Я молчу. Что тут скажешь? Я пришел к ротному сам, и теперь остается терпеливо дожидаться своей участи. Все лучше, чем ждать, пока тебя заочно приговорят.
– Оно хоть стоило того, а, Трюдо? – неожиданно спрашивает ротный. Глаза прищурены, смотрит серьезно. Ни намека на скабрезность.
– Так точно, сэр. Стоило. Верните назад – я бы ничего менять не стал, сэр. Уставы, традиции – это все херня, когда рядом такая женщина, сэр. Извините, сэр.
– Ну-ну… – Ротный снова задумчиво смотрит мимо меня на цветную стену. Отмерзает: – Как тебе Бауэр?

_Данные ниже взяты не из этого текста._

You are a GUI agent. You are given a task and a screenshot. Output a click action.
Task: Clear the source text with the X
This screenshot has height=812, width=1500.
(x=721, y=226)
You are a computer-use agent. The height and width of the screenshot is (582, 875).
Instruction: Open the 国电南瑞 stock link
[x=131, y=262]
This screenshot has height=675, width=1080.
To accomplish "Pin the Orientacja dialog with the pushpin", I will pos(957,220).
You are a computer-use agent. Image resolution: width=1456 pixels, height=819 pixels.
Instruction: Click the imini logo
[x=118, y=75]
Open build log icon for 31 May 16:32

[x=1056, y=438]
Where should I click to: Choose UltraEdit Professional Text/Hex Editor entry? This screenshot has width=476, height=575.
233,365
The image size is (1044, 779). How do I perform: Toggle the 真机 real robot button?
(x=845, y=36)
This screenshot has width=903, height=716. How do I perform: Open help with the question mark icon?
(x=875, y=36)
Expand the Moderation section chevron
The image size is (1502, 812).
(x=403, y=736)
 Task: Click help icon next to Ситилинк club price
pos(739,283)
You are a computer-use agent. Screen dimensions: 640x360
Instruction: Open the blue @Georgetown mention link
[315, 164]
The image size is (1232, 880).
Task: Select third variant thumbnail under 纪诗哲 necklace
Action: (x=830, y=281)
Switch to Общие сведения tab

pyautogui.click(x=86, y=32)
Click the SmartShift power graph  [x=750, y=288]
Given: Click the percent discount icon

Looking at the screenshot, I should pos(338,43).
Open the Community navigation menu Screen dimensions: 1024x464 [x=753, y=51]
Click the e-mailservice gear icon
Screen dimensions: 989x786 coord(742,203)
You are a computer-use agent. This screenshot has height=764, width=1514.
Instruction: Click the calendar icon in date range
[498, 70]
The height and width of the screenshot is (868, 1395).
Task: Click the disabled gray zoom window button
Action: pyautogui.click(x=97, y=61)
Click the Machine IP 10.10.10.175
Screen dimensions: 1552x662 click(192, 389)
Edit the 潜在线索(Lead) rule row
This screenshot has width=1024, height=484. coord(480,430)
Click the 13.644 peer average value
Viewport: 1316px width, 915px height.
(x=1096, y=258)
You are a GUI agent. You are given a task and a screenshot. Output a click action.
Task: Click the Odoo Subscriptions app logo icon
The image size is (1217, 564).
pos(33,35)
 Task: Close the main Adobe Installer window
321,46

К его неожиданным переходам трудно привыкнуть. Или он так собеседника «вытаскивает»?
– Нормально, сэр, – говорю как можно естественнее.
– Да? У меня другое мнение сложилось.
Ворон смотрит на меня так заинтересованно, словно на моем лице вот-вот ответ сам собой проявится.
– Да нет, сэр, все в порядке. Молодой он, учится еще. Начальство не выбирают, сэр.
– Ага… Твои-то как, нормальные мужики?
– Отделение хорошее. Я в них уверен. Больных, потерь нет. Ветераны в основном. Капрал Трак меня сменить может, легко. Классные мужики, сэр, все в кондиции.
– Ты отличился вчера, диверсионную группу положил, – то ли спрашивает, то ли утверждает ротный.
– Было дело, сэр. Случайно на самом деле. Они прямо на нас вышли, мы из патруля возвращались. Ребята их как в тире положили.
– Ясно…
Молчим. Ротный наливает себе из небольшого термоса ароматного кофе. Вопросительно смотрит на меня. Вежливо отказываюсь. Слежу за тем, как он не торопясь попивает горячий напиток.